Please contact Chris Cutler, Tom Donahoe or Safia Mehta at 917 287 9551.

The 3Y or 5Y OCIO Check-up (Fees Checked Every Year!)

Here’s why… Your needs change and the composition of most Investment Committees typically change over a 5-year period as well. The coverage and (more critically) the investment decision makers at your OCIO can change as well, all too regularly. (Fees should be reviewed and evaluated every year even without an RFP, simply because of a Fiduciary’s Duty of Care.)

If investment performance has been good (acceptable) and interactions with your coverage have been timely and beneficial, an RFI would seem entirely appropriate.

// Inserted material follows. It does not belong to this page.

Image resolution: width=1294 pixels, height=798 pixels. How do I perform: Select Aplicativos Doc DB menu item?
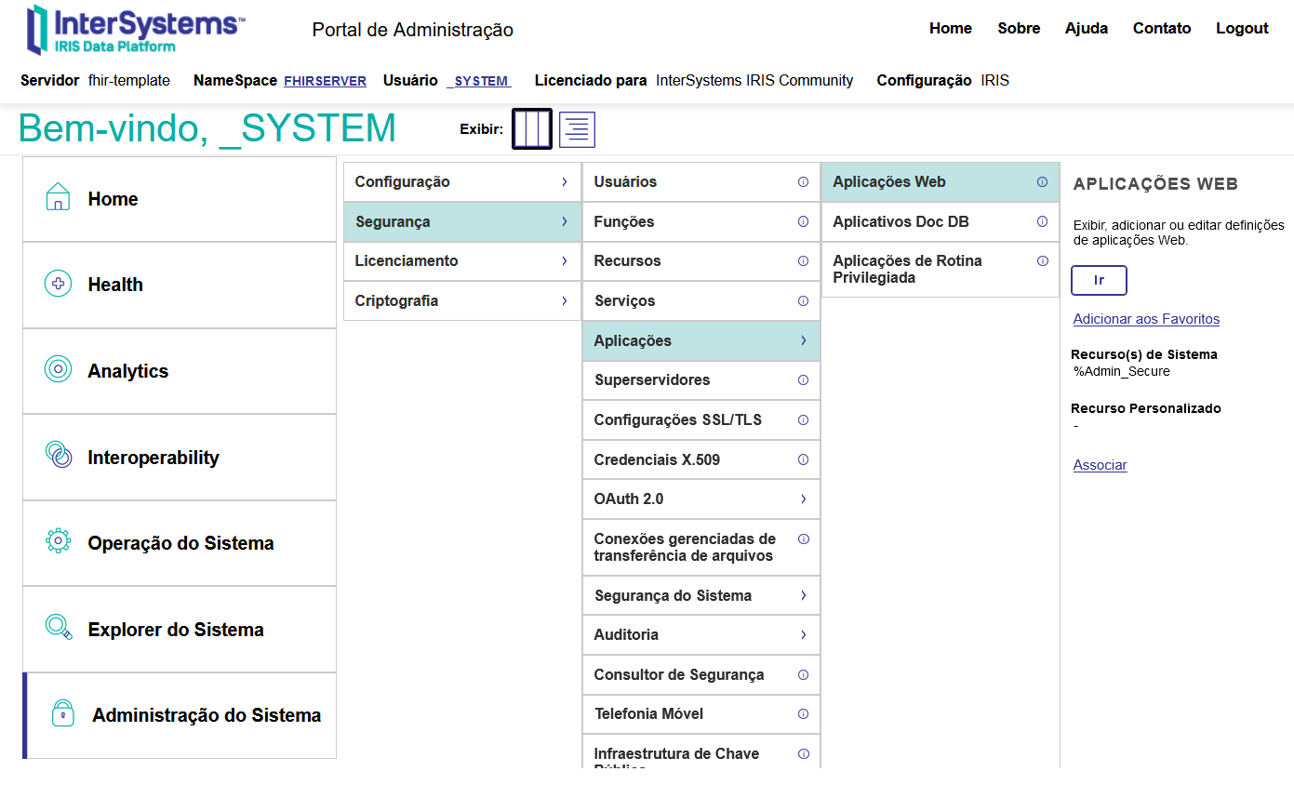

You have a good relationship already and you simply want to validate that you are achieving the best results that your organization can achieve.

The RFI is composed of your own brief set of questions. The answers you obtain should inform you as to your next steps. You essentially validate whether the OCIO is helping you fulfill your mission or not. If you determine that the current OCIO arrangement is not optimal, then it may well be time to undertake a formal and comprehensive RFP process to replace the existing OCIO.

A Sample of 3 Key points to focus upon with a 5-year check-up:

  1. RETURNS – Your returns versus peers and versus the market benchmark(s). If there is underperformance, try to establish the root causes: asset allocation, re-balancing discipline, portfolio concentrations, overreliance on specific factors, etc. It is important to understand the “why” of what is not working properly for you.
  2. RISK PROFILE – Many providers continue to provide a crude (simplistic?) analysis of the portfolio’s risk profile. You deserve detailed graphs and tables (they should be presented in an intuitive fashion) since the analytical programs and tools are so readily available in the industry.
  3. COMPARISON TO PEERS – Your OCIO should provide you with insight as what is changing and what seems beneficial amongst your peers in the market space. You may learn of innovative approaches as to all aspects of investing, analysis, reporting, training staff, etc. There are often steps that can be taken to achieve greater efficiency and transparency that are simply operational and not proprietary in nature. These shared insights can improve your own efforts and organization. The OCIO can share these types of insights.